How many lines of the material below contain the string "Where", with uppercase and lowercase treated as different? Reply with the number alone.

____________________

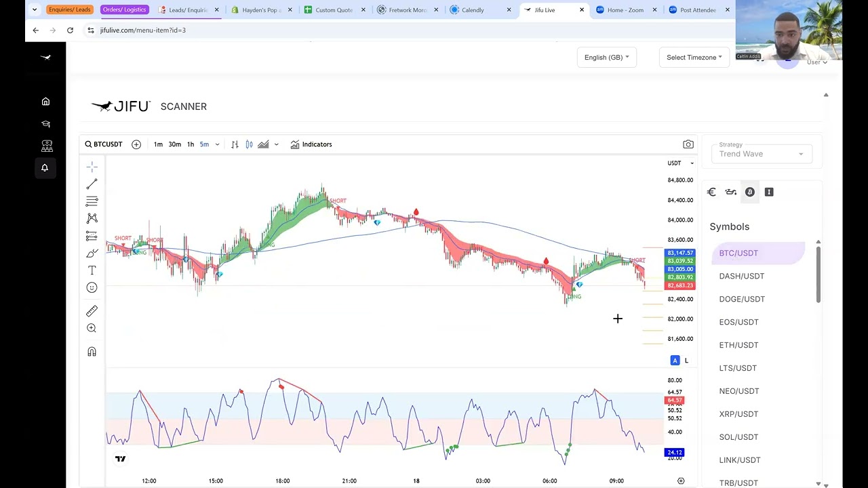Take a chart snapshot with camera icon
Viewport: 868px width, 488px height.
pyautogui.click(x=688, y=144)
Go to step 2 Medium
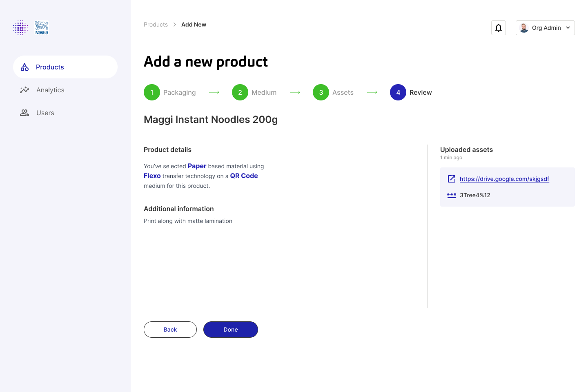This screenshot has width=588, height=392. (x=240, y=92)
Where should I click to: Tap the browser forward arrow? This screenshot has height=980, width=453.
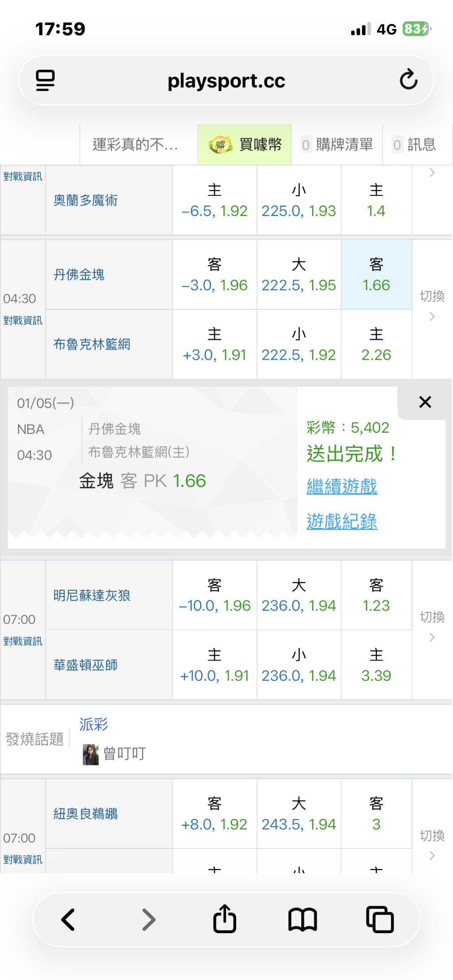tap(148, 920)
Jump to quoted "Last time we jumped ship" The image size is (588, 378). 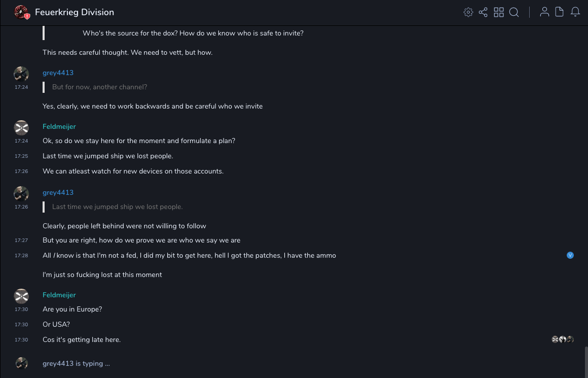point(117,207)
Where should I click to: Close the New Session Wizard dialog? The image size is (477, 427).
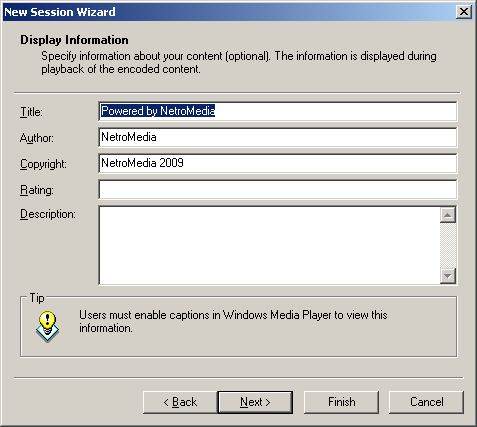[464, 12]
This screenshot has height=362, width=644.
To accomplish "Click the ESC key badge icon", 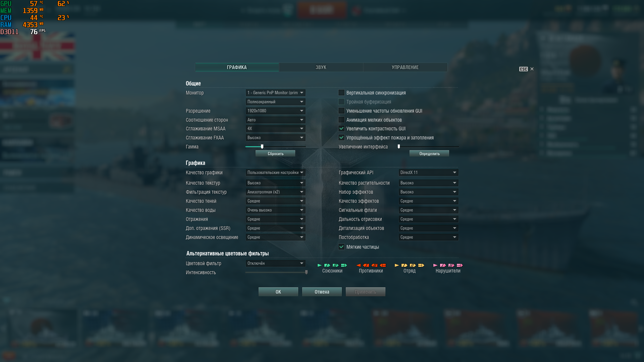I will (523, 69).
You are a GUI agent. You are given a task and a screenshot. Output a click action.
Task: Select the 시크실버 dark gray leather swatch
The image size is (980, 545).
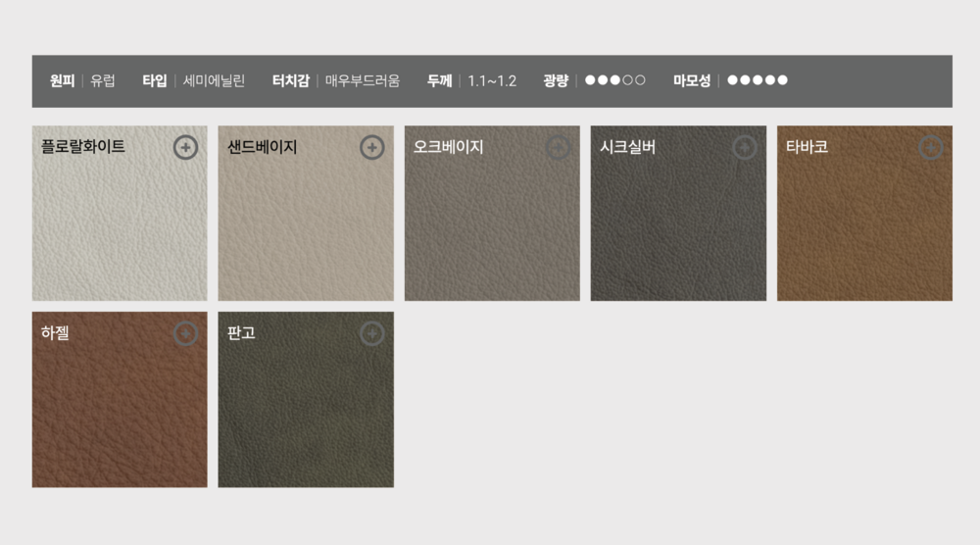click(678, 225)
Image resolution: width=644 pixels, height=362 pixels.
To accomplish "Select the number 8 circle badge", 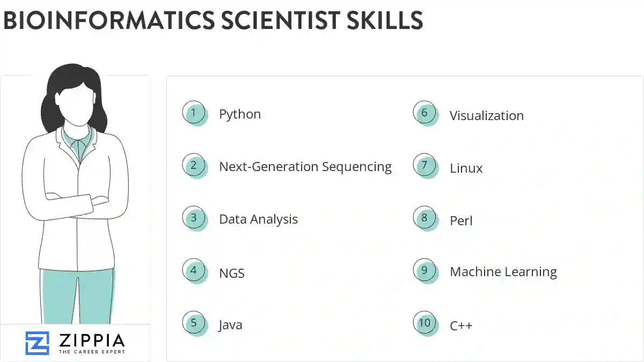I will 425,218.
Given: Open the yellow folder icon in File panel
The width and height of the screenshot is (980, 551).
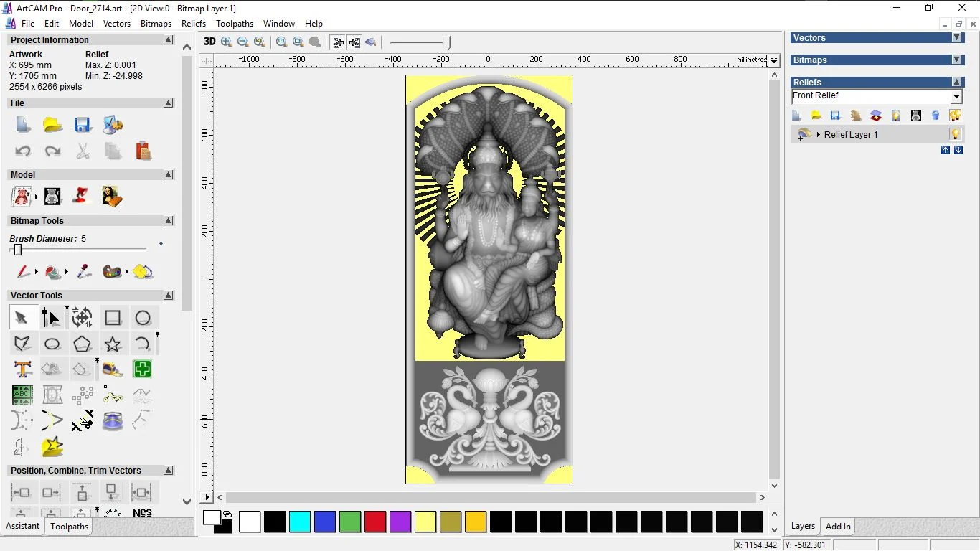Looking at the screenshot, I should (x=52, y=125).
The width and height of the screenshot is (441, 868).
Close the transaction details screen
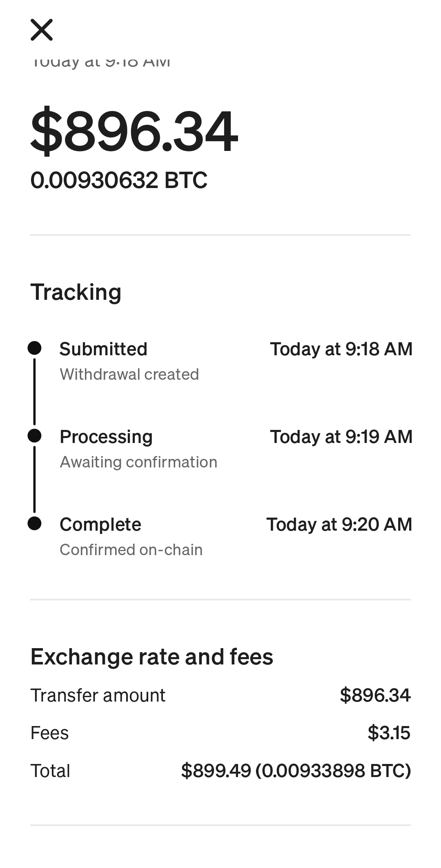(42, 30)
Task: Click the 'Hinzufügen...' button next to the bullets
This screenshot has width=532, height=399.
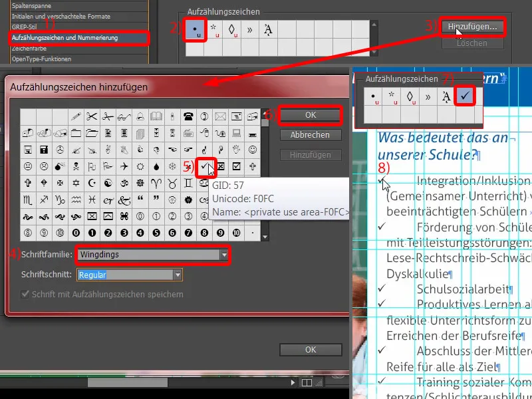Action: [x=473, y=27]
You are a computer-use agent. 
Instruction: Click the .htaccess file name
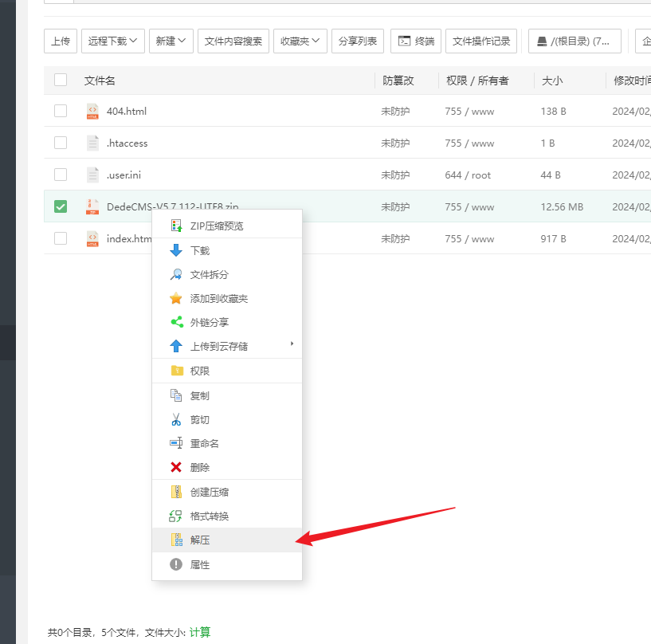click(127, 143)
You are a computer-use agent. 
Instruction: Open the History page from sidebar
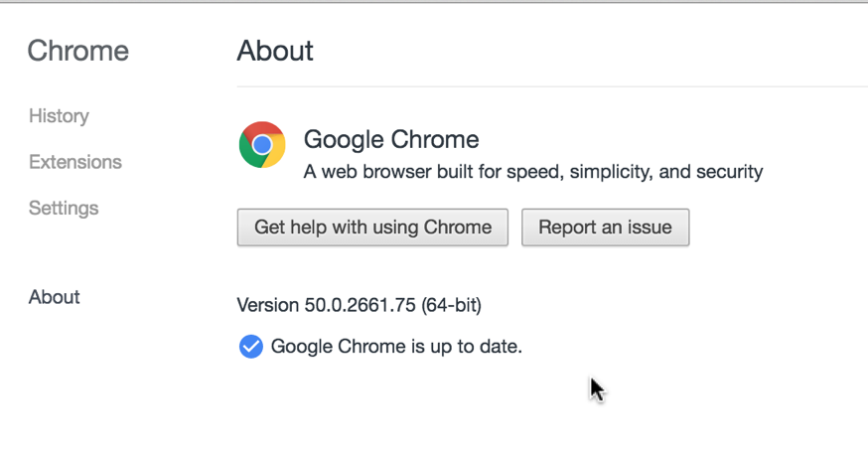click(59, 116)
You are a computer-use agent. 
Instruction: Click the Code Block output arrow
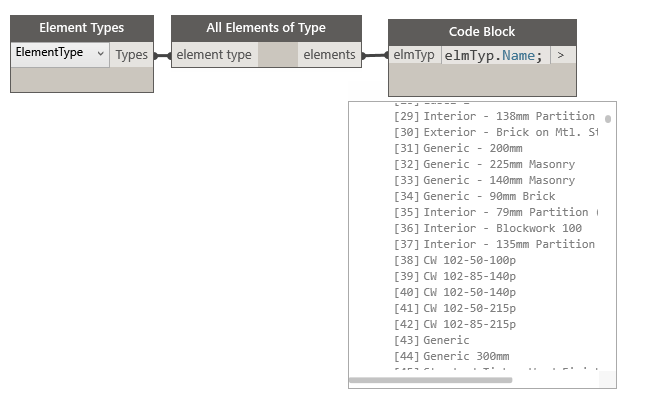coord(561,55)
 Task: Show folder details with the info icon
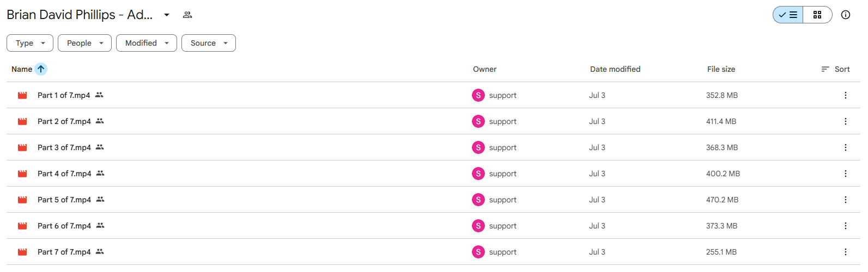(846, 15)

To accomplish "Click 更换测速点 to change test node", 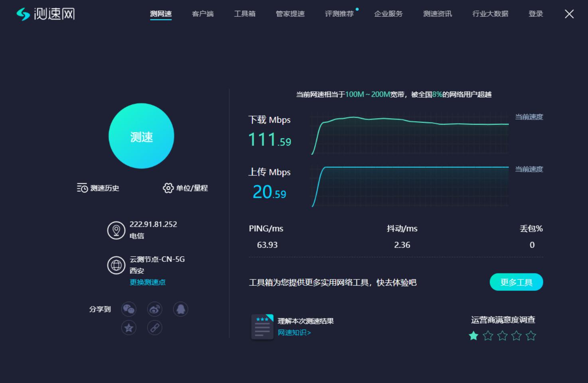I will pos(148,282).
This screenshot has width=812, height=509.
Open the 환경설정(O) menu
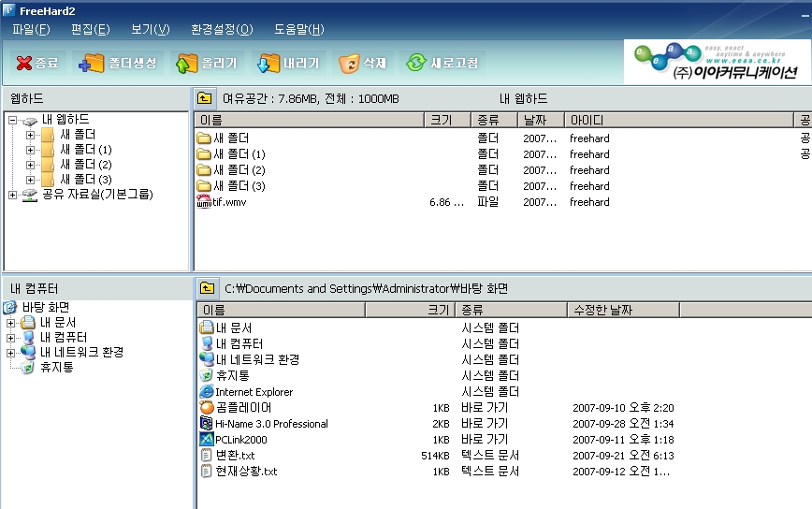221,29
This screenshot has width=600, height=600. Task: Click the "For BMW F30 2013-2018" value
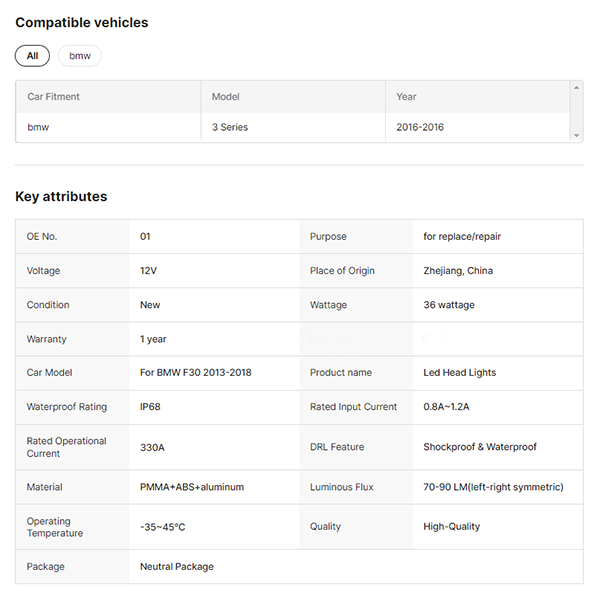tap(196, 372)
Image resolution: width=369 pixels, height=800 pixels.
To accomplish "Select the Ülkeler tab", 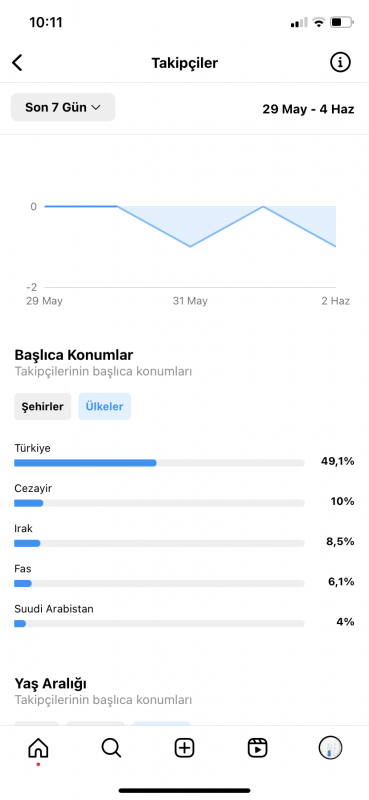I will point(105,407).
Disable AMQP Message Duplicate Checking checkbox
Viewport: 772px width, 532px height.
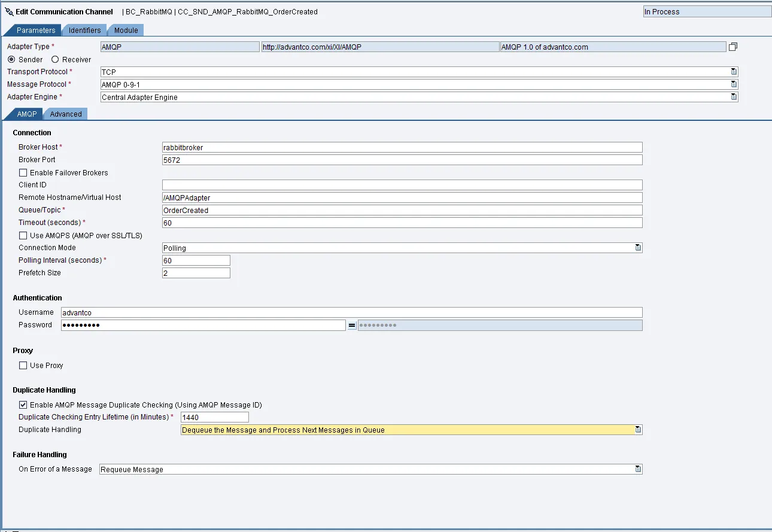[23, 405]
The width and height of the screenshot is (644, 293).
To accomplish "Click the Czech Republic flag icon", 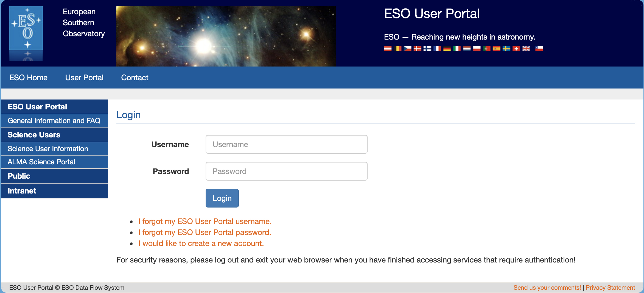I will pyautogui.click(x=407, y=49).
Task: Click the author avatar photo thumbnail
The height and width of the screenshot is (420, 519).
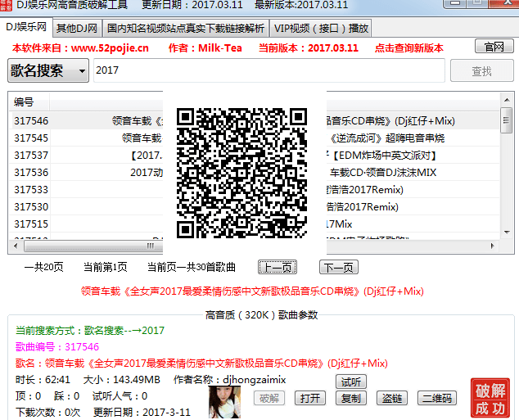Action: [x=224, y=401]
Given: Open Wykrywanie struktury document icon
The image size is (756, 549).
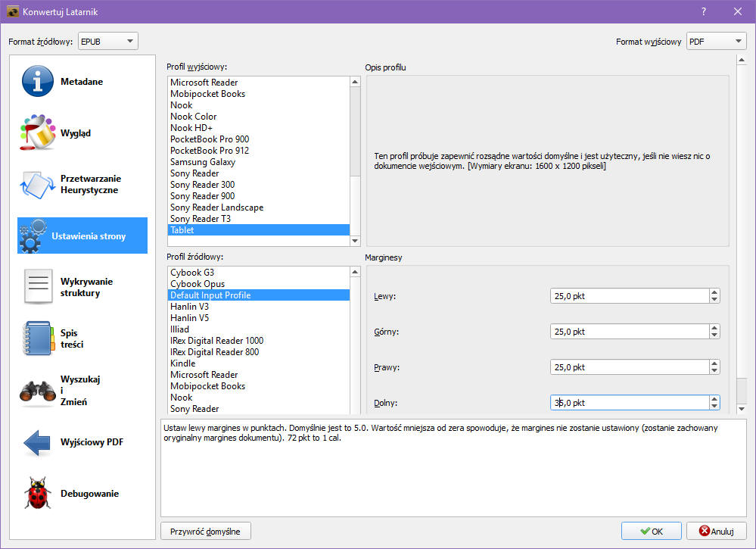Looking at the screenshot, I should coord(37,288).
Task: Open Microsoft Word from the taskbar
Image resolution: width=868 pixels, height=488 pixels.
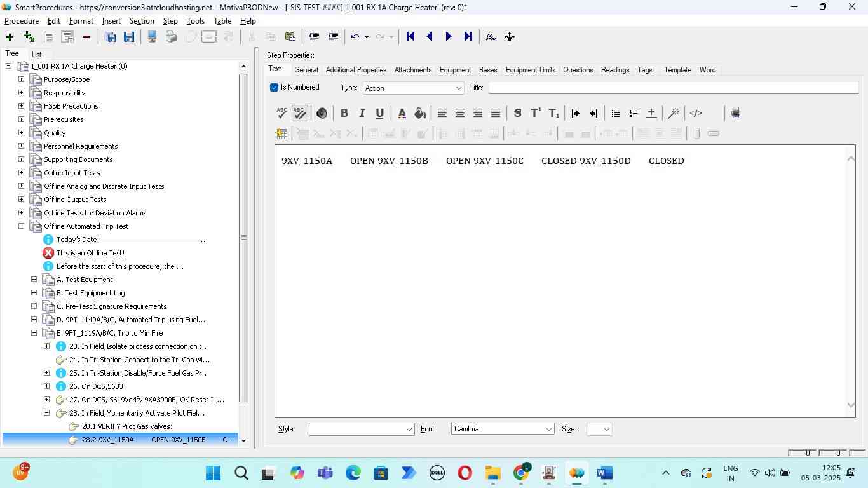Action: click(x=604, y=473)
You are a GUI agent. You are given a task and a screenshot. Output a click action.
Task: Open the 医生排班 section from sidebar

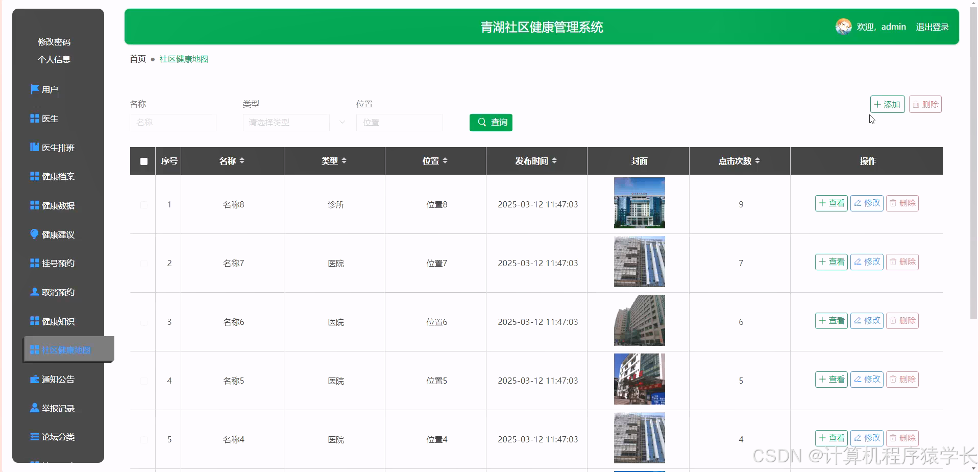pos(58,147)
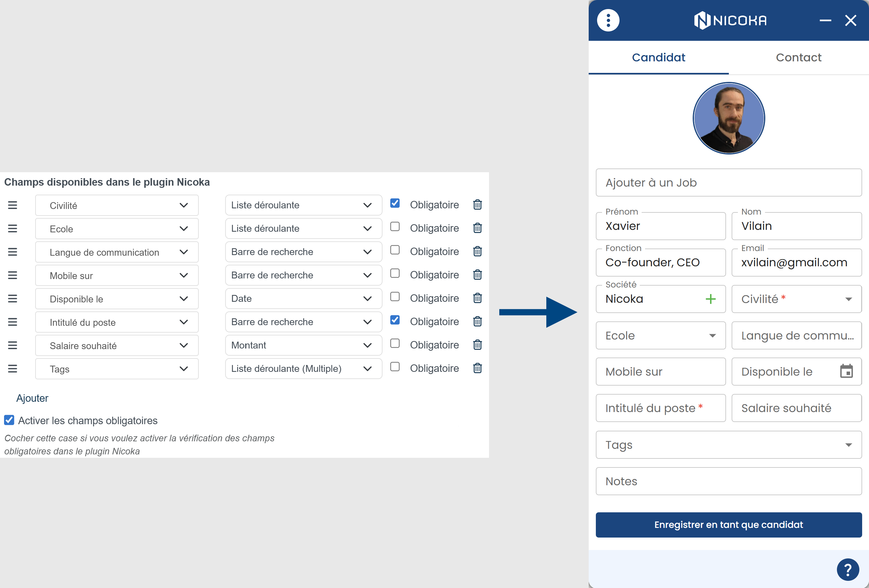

____________________

Answer to the exercise
2